▶ _PROBLEM STATEMENT_
If a line in the records below contains the word "green", copy it.

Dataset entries
- Opening Delimiter -

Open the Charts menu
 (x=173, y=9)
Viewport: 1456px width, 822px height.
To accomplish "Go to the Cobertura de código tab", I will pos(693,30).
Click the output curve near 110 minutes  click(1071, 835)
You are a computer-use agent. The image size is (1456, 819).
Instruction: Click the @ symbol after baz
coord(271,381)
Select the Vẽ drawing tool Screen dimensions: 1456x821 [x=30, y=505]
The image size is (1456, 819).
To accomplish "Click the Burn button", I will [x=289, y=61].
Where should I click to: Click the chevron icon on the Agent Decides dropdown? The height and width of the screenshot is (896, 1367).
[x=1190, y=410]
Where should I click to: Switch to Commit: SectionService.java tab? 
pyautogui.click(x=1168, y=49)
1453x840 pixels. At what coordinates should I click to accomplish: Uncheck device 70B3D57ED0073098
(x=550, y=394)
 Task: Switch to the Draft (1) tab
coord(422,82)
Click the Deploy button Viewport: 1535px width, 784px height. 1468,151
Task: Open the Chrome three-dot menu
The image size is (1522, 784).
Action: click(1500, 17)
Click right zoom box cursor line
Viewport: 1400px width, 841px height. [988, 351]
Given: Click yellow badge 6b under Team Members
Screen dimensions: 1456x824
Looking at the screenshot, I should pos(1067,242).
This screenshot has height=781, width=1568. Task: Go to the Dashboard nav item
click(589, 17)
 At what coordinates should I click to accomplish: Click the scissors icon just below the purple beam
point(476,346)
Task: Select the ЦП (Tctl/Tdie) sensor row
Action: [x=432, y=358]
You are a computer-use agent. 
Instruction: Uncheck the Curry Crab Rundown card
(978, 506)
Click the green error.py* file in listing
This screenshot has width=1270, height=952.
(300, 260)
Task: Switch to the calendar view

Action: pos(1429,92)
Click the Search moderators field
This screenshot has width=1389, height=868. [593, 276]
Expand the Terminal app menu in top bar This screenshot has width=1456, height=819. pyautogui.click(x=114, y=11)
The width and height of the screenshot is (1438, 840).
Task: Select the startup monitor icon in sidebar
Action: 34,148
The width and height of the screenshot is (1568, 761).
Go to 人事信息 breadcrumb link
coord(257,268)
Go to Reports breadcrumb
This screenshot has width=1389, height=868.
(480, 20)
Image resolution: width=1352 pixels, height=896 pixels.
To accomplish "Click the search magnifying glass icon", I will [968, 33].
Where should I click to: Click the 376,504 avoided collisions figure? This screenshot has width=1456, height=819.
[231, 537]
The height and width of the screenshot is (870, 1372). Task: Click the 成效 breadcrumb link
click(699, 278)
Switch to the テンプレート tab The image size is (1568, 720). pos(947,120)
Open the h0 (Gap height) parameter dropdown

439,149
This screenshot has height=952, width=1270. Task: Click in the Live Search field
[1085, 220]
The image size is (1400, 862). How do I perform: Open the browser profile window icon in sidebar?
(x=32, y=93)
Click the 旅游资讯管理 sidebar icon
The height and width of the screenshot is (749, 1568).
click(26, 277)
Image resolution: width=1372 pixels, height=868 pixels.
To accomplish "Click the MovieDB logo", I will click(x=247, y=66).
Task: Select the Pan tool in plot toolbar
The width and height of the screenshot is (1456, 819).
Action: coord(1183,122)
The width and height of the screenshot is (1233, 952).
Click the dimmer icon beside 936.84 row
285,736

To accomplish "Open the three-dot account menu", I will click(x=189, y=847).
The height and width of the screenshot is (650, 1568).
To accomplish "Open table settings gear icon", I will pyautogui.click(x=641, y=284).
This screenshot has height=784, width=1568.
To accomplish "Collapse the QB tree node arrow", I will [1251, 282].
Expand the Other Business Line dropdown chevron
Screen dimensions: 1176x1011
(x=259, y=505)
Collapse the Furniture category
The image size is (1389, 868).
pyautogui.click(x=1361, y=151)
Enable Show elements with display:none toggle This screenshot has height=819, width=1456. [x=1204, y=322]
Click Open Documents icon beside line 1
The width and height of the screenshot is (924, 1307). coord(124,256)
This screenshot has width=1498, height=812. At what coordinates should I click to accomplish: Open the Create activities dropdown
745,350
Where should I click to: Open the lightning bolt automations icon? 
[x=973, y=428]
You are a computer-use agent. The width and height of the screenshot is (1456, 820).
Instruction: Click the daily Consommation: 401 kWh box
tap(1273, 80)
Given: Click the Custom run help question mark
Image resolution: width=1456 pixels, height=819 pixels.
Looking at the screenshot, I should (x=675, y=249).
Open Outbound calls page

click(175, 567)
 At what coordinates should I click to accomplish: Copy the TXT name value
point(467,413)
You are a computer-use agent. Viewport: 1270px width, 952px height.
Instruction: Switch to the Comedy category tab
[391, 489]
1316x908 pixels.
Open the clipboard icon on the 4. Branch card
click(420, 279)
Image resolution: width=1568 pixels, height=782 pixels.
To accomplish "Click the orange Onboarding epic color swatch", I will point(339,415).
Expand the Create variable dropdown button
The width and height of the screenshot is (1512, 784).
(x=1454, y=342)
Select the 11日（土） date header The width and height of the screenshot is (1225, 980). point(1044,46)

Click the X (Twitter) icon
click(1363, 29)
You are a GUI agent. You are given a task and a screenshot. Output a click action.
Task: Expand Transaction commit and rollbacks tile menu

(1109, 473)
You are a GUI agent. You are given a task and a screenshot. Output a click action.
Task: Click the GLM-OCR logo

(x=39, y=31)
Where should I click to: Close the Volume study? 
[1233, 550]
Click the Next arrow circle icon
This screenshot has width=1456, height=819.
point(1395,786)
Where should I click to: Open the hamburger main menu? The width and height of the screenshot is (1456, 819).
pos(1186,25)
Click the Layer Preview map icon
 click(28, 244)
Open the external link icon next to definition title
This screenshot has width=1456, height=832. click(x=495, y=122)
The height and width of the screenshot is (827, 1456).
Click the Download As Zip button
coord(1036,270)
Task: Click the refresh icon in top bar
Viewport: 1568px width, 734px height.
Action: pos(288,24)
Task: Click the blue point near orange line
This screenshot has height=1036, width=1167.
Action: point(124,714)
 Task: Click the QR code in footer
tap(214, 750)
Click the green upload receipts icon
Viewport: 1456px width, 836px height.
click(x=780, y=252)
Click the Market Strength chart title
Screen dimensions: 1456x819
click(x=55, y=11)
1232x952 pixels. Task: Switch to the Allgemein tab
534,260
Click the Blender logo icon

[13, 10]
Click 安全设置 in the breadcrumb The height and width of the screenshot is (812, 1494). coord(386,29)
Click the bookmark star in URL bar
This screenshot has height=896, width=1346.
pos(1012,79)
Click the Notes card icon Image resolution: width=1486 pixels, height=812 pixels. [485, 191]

- Closing Delimiter -

▶ _OUTPUT OF THE TASK_
Click the green error.py* file in listing
Click the green upload receipts icon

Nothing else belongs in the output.